Mais le plus désastreux c'est qu'elle m'en veut pas. J'ai envie de lui hurler dessus, lui dire de me détester, de me tuer si elle le veut. J'le mérite.
Mais avant que ma bouche décide enfin de se mettre à parler, elle part. J'ai l'impression qu'un mur se dresse dans mon cœur. l'un me dictant absolument quoi faire. Mon mauvais coté. L'autre sensible, jeune. Enfantin. il me dit de me laisser tomber. De me mélanger à la rougeur du sol si il le faut. Juste de tout oublier. Mais j'ose pas. Je sais plus quoi faire. Je me relève. Et récupère les ciseaux. Puis je les reposes sur la table. Et je reste plantée là.

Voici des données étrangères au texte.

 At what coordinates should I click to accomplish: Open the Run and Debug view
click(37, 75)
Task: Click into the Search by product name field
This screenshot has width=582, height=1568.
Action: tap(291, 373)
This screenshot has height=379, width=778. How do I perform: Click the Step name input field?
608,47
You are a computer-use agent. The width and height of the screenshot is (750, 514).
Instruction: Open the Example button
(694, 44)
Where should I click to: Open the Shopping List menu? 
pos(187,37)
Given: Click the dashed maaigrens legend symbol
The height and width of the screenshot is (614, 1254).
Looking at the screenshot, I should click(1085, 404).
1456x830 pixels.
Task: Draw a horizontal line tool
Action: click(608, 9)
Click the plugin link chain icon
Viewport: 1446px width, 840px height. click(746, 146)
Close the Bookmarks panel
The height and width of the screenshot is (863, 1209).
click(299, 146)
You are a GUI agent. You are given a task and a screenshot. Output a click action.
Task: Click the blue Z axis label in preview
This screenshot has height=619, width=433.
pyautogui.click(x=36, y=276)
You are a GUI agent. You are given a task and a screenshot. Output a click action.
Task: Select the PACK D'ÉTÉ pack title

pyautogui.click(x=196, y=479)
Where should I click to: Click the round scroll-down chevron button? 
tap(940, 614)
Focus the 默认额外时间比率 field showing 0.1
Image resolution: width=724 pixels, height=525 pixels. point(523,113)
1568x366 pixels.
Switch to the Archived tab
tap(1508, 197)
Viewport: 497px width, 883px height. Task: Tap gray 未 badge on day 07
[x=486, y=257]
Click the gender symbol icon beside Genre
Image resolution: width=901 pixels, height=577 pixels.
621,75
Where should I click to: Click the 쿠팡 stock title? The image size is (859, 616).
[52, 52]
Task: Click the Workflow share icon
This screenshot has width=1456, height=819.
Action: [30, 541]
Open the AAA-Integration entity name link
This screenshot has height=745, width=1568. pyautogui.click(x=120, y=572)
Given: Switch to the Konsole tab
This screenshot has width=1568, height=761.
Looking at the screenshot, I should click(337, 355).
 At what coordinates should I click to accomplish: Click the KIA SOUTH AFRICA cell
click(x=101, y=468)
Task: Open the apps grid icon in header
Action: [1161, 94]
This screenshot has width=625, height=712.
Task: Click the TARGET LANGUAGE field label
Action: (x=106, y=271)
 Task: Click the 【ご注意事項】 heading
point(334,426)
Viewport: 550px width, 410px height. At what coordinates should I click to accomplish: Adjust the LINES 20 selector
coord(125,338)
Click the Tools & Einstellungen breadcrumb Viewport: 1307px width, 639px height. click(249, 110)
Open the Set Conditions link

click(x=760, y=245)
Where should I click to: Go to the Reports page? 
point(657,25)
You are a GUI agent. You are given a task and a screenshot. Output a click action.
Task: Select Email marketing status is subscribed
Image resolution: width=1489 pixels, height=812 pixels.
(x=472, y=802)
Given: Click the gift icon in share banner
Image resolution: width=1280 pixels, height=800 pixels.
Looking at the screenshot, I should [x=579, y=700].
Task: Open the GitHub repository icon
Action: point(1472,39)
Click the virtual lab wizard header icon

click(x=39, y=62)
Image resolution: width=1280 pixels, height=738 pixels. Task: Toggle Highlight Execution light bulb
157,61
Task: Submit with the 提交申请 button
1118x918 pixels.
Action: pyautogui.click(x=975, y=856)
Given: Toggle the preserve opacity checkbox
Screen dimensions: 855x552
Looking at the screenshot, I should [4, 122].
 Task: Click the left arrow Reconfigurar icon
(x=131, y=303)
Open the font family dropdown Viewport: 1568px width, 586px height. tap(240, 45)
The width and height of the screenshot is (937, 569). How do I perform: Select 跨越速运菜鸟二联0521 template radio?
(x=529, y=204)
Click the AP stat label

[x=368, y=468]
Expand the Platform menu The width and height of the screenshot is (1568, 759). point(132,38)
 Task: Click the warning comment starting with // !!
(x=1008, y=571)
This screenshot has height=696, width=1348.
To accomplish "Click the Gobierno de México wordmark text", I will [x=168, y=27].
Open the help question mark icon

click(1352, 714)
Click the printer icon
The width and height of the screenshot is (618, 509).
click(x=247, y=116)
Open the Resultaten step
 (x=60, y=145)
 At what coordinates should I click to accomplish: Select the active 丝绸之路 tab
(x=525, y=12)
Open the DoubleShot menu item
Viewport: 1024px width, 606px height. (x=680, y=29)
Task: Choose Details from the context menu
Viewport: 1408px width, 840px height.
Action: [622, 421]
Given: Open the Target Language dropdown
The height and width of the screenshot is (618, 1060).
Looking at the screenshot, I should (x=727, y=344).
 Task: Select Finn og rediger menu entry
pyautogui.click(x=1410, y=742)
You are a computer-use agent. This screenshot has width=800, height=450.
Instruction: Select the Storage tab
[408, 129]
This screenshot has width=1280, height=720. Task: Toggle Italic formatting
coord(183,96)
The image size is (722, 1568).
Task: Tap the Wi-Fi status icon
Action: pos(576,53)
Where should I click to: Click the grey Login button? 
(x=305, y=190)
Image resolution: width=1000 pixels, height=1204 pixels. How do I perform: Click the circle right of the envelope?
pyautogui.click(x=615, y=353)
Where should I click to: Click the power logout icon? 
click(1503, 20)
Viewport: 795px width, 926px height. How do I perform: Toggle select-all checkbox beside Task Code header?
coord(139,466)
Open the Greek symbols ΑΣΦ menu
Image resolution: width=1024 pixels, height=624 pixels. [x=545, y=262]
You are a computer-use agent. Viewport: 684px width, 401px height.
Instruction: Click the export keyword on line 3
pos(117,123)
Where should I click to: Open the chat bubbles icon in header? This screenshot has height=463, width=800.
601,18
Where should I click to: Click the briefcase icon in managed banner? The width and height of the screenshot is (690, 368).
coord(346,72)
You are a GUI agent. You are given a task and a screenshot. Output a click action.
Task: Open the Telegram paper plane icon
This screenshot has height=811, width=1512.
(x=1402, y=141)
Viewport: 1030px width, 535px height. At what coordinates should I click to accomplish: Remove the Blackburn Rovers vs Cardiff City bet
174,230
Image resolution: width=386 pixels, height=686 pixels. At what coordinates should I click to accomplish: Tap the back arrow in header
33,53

C'est de ta faute, encore.
Toi.
Pas moi.
Reflet. Je t'en supplie. Lâche moi. Tu joues avec la vie. Avec ma vie. Tu veux ma mort ? À ce point ? Qu'ai-je fais, Reflet ?
J'entends rien. Je ne vois rien. je ne sens rien. Pas même le liquide dégoulinant sur mon visage. Et celui qui m'a fait ça, il va me le payer.
Je ne sens plus mon cœur se briser, morceau par morceau, alors que quelques secondes plus tôt, un mur me le déchirait en deux.